Blockchain
Expert crypto enthusiasts – most of them anyway – generally agree that the Bitcoin network, thanks to its highly competitive and tamper-resistant blockchain design, is the most secure decentralized blockchain network in the world.
And for many, the competition isn’t even close. According to its strongest loyalists, dubbed bitcoin “maximalists,” all other protocols are nothing more than inferior knock-offs that will inevitably fall into irrelevance given enough time.
While Morgan Creek Capital founder Mark Yusko doesn’t consider himself a maxi, he does claim that the closest competitor is a distant second in the rankings at best.
In an interview with Mike Ippolito on Blockworks’ On the Margin podcast, Yusko asks, “What’s the safest, most secure computer network the world has ever known?”
“The Bitcoin Blockchain. And it’s not close, is it?
Ippolito pushes back and asks, “Don’t you think Ethereum is close in terms of the settlement guarantees?”
“I don’t think it’s close,” Yusko replies.
It’s like comparing prestigious business schools, says Yusko. The top schools are recognized and approved by all: “Harvard,” then gesturing downwards, “Stanford — and then everyone else who thinks they’re number three.”
“I will argue, bitcoin is number one. Ethereum is a pretty big step backwards.”
“I’m still not convinced — and I’m willing to be convinced — that proof-of-stake is as secure as proof-of-work.”
“I may just not understand the technology well enough,” he admits, but “proof of work is at least an order of magnitude more secure than proof of stake.”
Different step-by-step plans
Ippolito argues that the two blockchains serve different purposes. “I like them both. I just don’t see them as competition. I think they are very different things.”
“To really, really love bitcoin and have it be the vast majority, like the only asset you have,” says Ippolito, “you have to have a pretty vague idea of what’s going to happen in the future.”
Ippolito admits, “some sort of reckoning is probably coming and that’s why I like bitcoin.”
“That said, there’s not much to do on that network.”
With Ethereum, says Ippolito, so many applications are being built for different purposes, including borrowing and lending for returns, money market funds, and so on. “That’s more intellectually interesting to me and takes a lot of my mind.”
What makes the Bitcoin network such a great store of retail value also makes it very difficult to build applications on top of it in the same way Ethereum does, says Ippolito.

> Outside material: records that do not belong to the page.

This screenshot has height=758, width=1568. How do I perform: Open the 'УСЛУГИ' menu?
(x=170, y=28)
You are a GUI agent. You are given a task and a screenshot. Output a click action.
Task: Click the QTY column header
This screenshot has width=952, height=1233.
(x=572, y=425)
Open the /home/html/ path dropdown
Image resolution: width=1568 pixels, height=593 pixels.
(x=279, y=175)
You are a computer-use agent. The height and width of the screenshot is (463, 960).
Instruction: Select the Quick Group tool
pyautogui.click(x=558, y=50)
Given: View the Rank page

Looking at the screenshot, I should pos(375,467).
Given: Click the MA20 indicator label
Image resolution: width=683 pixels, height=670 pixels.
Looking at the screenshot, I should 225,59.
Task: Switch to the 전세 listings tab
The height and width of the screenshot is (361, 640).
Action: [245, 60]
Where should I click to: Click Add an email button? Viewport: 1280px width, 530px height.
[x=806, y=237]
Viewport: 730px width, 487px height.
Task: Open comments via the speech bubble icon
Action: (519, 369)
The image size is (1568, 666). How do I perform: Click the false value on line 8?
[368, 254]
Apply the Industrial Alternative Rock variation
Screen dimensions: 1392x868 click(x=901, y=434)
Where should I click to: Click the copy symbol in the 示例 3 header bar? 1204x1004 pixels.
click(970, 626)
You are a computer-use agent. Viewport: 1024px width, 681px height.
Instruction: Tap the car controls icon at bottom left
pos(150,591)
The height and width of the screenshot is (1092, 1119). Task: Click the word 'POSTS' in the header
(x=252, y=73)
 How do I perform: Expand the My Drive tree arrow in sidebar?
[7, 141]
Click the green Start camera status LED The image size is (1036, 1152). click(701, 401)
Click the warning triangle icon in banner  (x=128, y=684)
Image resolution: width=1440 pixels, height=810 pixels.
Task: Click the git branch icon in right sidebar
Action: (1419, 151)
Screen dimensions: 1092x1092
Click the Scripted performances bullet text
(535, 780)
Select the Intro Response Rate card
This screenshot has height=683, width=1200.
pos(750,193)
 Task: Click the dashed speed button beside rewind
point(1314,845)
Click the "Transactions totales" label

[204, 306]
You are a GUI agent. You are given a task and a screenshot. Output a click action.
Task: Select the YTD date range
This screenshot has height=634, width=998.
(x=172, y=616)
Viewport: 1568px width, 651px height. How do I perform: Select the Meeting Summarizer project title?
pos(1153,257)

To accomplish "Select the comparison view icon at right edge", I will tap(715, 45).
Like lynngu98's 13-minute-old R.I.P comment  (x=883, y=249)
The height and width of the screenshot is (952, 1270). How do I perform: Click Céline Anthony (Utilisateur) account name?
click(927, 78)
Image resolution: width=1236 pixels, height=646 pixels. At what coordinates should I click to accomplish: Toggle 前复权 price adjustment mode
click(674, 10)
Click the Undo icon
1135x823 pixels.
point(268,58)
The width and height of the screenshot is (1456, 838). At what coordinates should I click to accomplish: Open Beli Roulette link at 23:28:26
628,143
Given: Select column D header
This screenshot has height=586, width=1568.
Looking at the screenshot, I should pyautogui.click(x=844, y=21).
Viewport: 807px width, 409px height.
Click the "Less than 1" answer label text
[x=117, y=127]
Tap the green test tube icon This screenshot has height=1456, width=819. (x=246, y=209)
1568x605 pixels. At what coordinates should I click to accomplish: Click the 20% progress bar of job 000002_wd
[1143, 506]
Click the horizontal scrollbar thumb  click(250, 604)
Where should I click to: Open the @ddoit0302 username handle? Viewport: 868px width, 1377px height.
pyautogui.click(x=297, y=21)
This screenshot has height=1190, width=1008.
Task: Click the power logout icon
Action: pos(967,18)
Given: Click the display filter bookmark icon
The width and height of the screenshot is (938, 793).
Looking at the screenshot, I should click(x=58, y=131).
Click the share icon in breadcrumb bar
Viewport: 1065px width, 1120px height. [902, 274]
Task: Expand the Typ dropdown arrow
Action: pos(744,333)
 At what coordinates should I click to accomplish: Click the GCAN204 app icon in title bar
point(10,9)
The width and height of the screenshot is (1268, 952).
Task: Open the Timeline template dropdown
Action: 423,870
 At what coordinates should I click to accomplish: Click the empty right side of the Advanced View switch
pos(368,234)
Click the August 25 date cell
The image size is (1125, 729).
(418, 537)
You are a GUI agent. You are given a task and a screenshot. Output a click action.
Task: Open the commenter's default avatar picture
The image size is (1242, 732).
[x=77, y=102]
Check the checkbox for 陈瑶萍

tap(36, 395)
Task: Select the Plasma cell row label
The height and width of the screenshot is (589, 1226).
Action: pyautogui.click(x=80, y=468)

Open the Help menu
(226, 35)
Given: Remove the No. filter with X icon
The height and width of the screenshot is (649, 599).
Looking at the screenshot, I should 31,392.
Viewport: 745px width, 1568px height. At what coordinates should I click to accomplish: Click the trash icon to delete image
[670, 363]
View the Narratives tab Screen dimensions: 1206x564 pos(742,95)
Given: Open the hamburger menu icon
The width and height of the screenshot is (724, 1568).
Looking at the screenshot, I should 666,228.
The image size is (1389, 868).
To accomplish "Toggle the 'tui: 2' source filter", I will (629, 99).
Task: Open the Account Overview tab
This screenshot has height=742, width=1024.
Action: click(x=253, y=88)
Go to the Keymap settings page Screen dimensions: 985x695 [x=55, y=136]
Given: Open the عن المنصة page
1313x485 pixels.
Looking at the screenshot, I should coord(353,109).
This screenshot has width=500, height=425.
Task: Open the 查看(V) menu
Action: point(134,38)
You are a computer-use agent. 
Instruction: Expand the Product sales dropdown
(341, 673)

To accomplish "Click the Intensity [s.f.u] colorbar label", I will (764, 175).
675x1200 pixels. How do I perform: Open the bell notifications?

“They followed two different roadmaps,” he argues.
One chain to rule them all
“Look, we are tribal at our core,” says Yusko.
“I hear the maxis booming, and I just ignore the nonsense of it, the poisonous part of it.”
“If DeFi can be successfully built on the bitcoin blockchain,” he says, with features built on top that resemble traditional financial layers like Fedwire, ACH, and Visa, “then we can have one chain to control all chains.”
“But I’m open,” says Yusko, “I’m not going to ignore the fact – a lot of interesting things are being built in Ethereum.”